Issue 16.2, Spring 1987Barbara Esstman

The third time Kate refused Tyler, she realized she didn’t want to go home to Charleston with him. That night after they’d made love and she was wrapped snugly in the sheets, caught somewhere between wake and sleep, she got out of bed and walked naked around the cold room. She leaned her forehead against the icy windowpane and remembered a movie she’d seen as a child. She didn’t know how old she’d been or even its name. But she remembered hanging over the back of the front seat, leaning between her parents in the muggy summer night. On the drive-in screen, thick green quicksand sucked and closed over a head. Maggots cleaned a skull in the rot and riot of a swamp.

She’d never been South. No reason to image in Spanish moss like hands of hair. No sense in the hot, sick feeling that churned inside of her. She went back to bed. Tyler covered her up and slept with his arm thrown over her and his leg curled around her hip. She fell asleep, glad she had let him take care of her, but half-sorry she hadn’t gone back to her own apartment where there were no bars of shadow on the ceiling and she could arrange the pillows around her like a fortress.
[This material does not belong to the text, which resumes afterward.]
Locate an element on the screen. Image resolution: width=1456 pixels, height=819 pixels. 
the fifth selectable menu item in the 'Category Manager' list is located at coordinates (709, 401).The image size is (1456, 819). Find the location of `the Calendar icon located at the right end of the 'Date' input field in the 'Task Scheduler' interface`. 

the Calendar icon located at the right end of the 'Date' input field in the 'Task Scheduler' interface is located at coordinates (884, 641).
Pre-wedding jitters, Tyler told her. All winter and into the spring, he kept asking. Come with me, he said. Let me take you home. A new place, a new life with me. In the end, she went. No rational reason not to, except nerves over meeting his parents and the fear she would hate the place he loved. Down deep she wondered if those were good reasons at all, if this were why she was apprehensive about Charleston. But once Kate was there, she felt stupid about her fears. His parents were lovely. The city was beautiful. Tyler took her to the beach where squadrons of pelicans flew in wedges over their heads and he buried her in the warm white sand. They walked along inlet banks where gators drifted and herons waded in the black mirror of water. They drove down alleys of live oaks and roads dotted with vegetable stands loaded down by bright tomatoes and summer squash.
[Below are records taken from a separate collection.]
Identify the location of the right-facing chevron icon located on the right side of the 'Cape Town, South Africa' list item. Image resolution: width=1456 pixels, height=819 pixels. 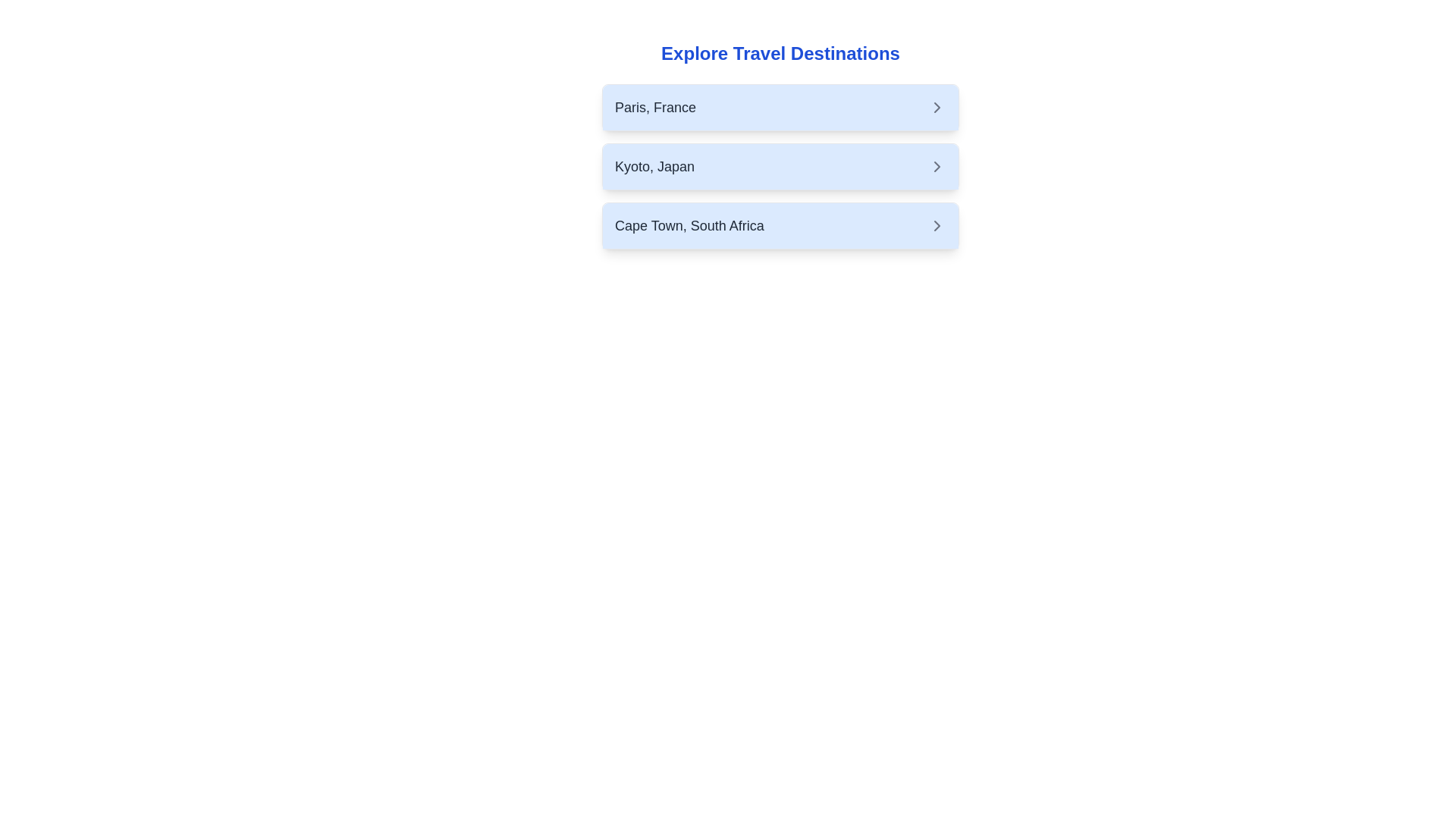
(937, 225). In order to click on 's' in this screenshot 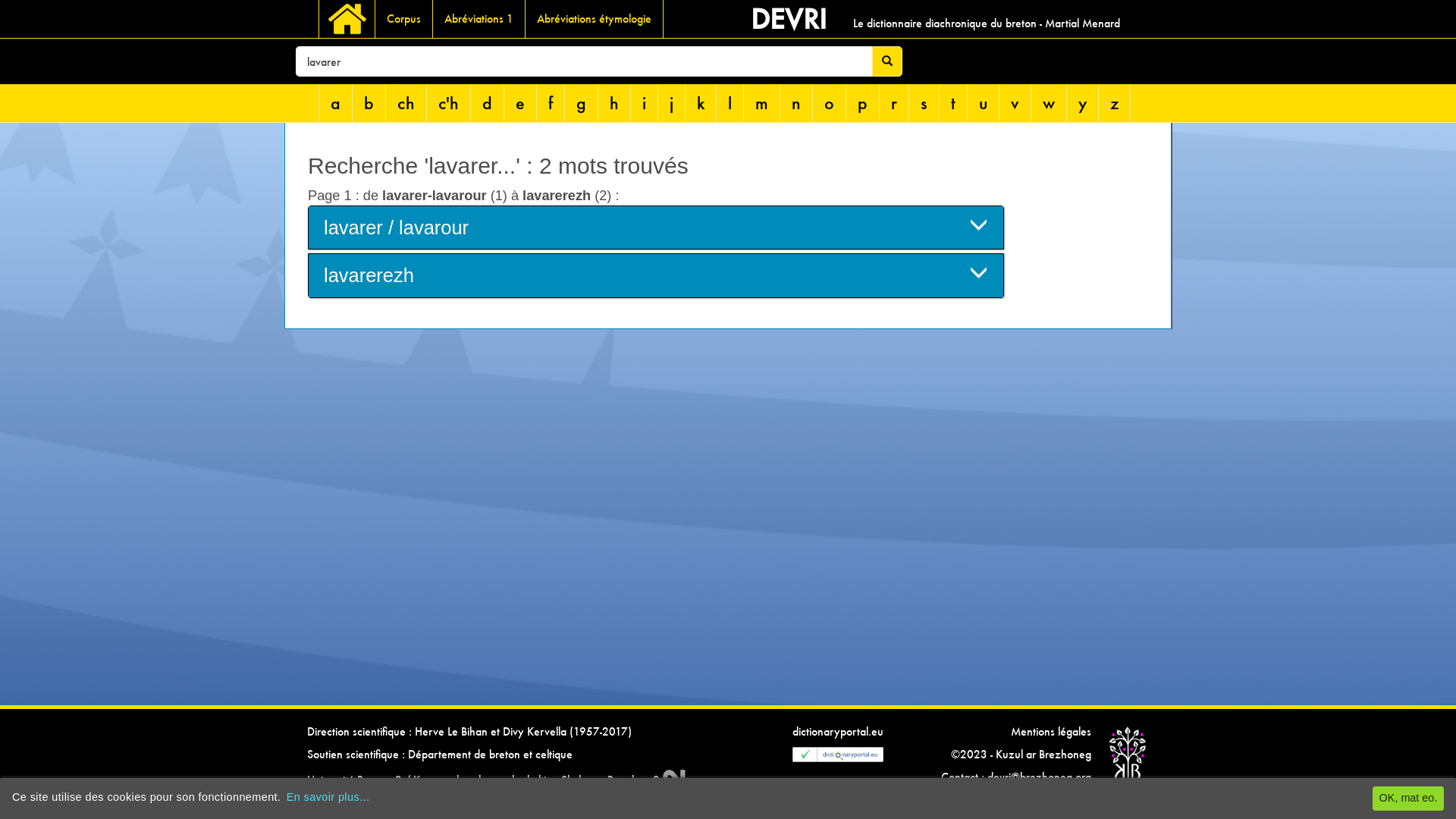, I will do `click(924, 102)`.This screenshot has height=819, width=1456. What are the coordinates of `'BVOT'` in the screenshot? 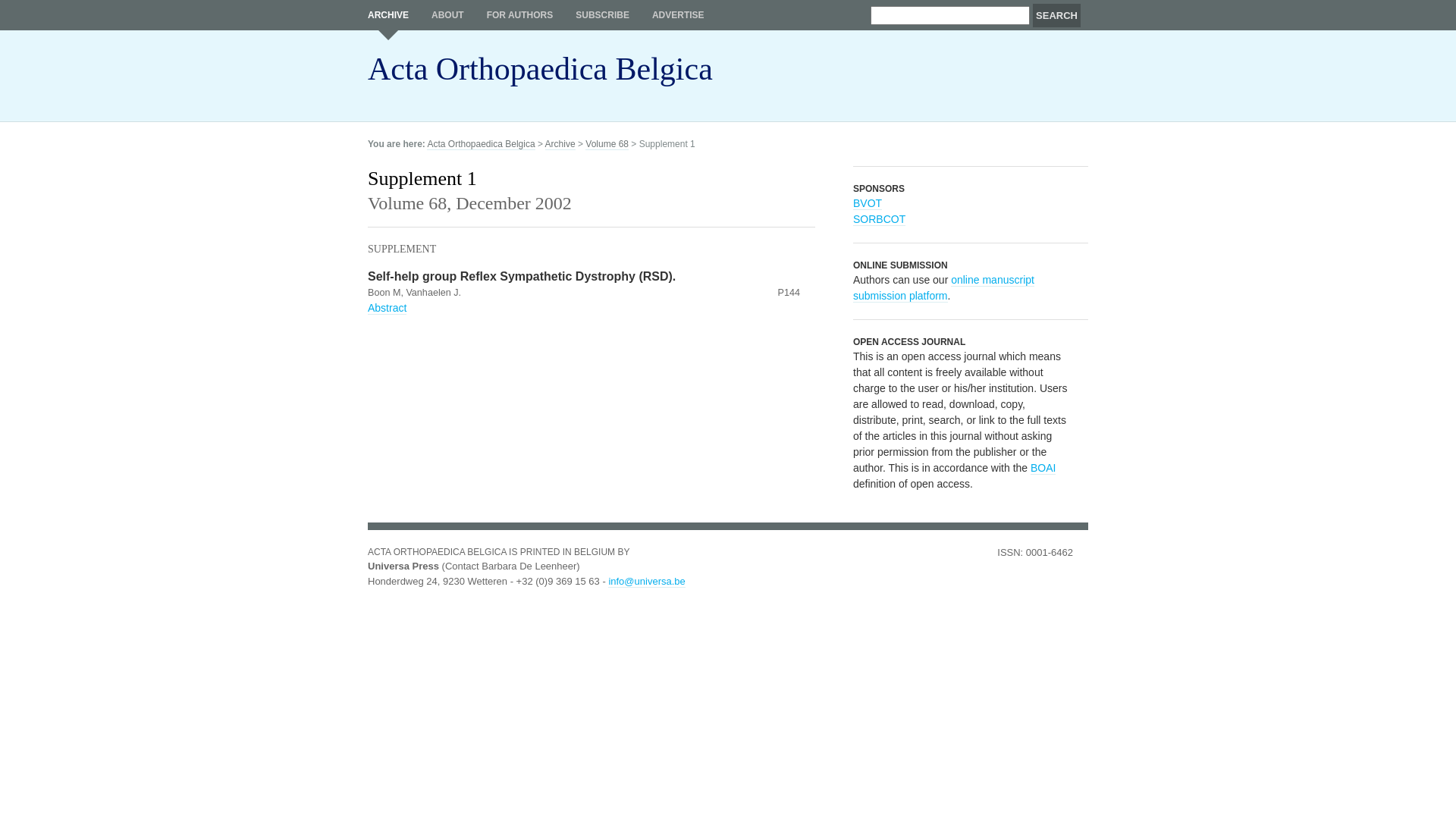 It's located at (867, 202).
On the third day, he took her to the Straw Market. They parked and crossed the street to the long open buildings where black women sat in the shade, weaving baskets out of sweetgrass, rushes and palm. Kate and Tyler stood in the hot, muggy air and watched the women bind reed cords in endless circles, wrapping them with wider strips they pushed through spaces jacked open by broken spoon handles. Kate picked up a round, flat basket from the selection laid out on the selection laid out on the sidewalk. Rings of green and brown coiled out from the basket’s eye. She was tired from the excitement of the trip and hot and irritated that Tyler was so insistent on being in charge. The rings blurred and moved. She shut her eyes. Tyler took the basket from her and bargained with the woman who had made it, a bony black with eyes a milky, moony blue, a child balanced on her hip.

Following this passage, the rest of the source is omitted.